The killer himself let those closest to him know what was coming:
In his final message to his wife, which was released after the attack by the Israeli army, Jamal, who had worked for years as a house cleaner in Har Adar, mourned her departure and said he had been a terrible husband to her. “When you wake up in the morning, share this message on my page. Let your conscience rest. You were a good wife, Umm Baha [mother of Baha], and a compassionate mother and I was the one who behaved badly,” he wrote... “I say this in full awareness: my wife had nothing to do with what will happen tomorrow.” ["Wife of Har Adar terrorist left him weeks before shooting", Times of Israel, September 26, 2017]
Though we can speculate, we don't really know what the dead shooter's problems were. But if all or some of them were economic, he and the loathsome PA leadership under president-for-life Mahmoud Abbas have just solved them. 

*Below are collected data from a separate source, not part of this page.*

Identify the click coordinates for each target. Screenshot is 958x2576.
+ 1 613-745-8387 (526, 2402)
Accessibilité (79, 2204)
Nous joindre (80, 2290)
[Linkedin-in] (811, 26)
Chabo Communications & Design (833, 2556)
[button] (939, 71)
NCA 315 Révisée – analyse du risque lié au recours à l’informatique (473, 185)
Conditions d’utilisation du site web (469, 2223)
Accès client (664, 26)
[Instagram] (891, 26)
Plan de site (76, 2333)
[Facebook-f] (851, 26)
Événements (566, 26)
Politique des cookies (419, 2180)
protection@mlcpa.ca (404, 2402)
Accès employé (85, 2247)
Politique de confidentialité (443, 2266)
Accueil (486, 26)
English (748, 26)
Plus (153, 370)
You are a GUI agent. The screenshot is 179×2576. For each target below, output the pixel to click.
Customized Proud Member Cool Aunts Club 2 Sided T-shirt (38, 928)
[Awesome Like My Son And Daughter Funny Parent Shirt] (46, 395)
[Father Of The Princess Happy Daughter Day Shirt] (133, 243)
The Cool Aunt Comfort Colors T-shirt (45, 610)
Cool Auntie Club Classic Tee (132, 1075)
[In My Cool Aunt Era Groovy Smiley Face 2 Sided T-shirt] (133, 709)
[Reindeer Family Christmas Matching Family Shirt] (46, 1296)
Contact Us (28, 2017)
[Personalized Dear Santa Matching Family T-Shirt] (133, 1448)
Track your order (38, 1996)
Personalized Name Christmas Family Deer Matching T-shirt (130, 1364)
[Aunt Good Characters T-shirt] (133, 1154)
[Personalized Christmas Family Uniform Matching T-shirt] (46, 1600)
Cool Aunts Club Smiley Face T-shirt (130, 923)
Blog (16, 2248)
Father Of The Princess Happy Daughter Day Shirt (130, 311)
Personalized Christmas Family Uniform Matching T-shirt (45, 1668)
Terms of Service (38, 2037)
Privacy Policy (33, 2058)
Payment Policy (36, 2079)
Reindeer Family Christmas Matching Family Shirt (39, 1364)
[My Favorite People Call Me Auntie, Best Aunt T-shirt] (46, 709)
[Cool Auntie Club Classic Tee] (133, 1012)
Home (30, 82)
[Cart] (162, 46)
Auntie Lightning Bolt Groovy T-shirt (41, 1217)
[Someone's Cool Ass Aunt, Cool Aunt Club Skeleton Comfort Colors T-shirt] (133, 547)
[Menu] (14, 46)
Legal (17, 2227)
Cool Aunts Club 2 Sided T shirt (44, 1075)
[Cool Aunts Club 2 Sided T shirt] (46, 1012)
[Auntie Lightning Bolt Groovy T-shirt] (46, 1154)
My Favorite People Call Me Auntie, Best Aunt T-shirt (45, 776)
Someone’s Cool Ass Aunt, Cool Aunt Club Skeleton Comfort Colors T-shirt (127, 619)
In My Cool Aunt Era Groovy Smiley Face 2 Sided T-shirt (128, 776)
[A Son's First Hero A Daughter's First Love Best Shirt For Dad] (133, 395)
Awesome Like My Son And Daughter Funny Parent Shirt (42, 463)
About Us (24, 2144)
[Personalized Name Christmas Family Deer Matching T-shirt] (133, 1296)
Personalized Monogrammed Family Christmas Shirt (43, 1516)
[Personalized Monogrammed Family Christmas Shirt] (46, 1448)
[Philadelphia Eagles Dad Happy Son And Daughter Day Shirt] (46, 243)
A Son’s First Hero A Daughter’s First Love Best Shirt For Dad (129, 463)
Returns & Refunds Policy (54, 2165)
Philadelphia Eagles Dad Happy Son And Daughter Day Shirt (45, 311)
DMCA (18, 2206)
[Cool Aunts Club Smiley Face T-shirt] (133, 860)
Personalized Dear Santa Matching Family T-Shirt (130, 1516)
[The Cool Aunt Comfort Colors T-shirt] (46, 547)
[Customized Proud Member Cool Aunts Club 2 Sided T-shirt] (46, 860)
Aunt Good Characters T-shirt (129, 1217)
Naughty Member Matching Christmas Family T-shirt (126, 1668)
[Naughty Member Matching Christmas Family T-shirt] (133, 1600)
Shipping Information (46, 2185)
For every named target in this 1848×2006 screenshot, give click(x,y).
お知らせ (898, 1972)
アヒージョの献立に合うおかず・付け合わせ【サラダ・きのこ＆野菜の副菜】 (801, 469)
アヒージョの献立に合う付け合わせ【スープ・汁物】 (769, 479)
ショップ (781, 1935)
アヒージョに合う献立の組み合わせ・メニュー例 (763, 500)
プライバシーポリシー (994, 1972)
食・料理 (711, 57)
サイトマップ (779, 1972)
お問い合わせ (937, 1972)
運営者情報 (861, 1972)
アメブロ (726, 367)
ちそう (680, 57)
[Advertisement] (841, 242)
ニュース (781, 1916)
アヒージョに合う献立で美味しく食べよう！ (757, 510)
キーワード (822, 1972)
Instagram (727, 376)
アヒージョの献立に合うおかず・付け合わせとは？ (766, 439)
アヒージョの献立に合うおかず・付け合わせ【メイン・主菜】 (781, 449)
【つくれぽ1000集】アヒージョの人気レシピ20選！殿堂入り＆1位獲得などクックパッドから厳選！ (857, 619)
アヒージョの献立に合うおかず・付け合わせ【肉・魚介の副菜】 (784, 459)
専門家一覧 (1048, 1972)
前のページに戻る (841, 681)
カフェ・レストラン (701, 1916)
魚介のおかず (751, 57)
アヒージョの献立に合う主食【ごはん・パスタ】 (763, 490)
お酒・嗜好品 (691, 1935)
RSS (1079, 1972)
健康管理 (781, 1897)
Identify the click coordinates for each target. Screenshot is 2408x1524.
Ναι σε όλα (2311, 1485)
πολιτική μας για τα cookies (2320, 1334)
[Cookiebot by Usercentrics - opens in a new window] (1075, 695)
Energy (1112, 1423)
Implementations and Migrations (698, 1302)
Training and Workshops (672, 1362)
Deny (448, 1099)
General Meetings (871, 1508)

As Palestinian Media Watch observes in a bulletin a few hours ago and as we have written extensively (click "Rewards for Terror" to view dozens of our posts on this painful subject), the Palestinian Authority pays salaries to terrorists and to families of dead attackers - "martyrs" in their terminology - as part of an incentive scheme that ensures the blood keeps flowing.
According to PA regulations, the murderer's family will immediately receive a 6,000 shekel grant and an additional 2,600 shekels each month for life, based on the following formula:  
  • 1,400 shekels each month - base allowance;
  • 400 shekels additional each month for each wife;
  • 200 shekels additional each month for each child.
This terrorist had one wife and four children so his family will receive 2,600 shekel every month for life.
The PA is perpetually broke, and always will be as long as there are foreign aid providers ready to respond to their malevolent pan-handling. The notorious PA Rewards for Terror scheme can only continue because of the willingness of the providers of foreign aid to pretend not to know about the payments scheme and its enabling role in the despicable culture of death the Abbas regime, and Arafat before him, stitched together to ensure the perpetuation of their people's misery and a steady stream of martyrs' funerals.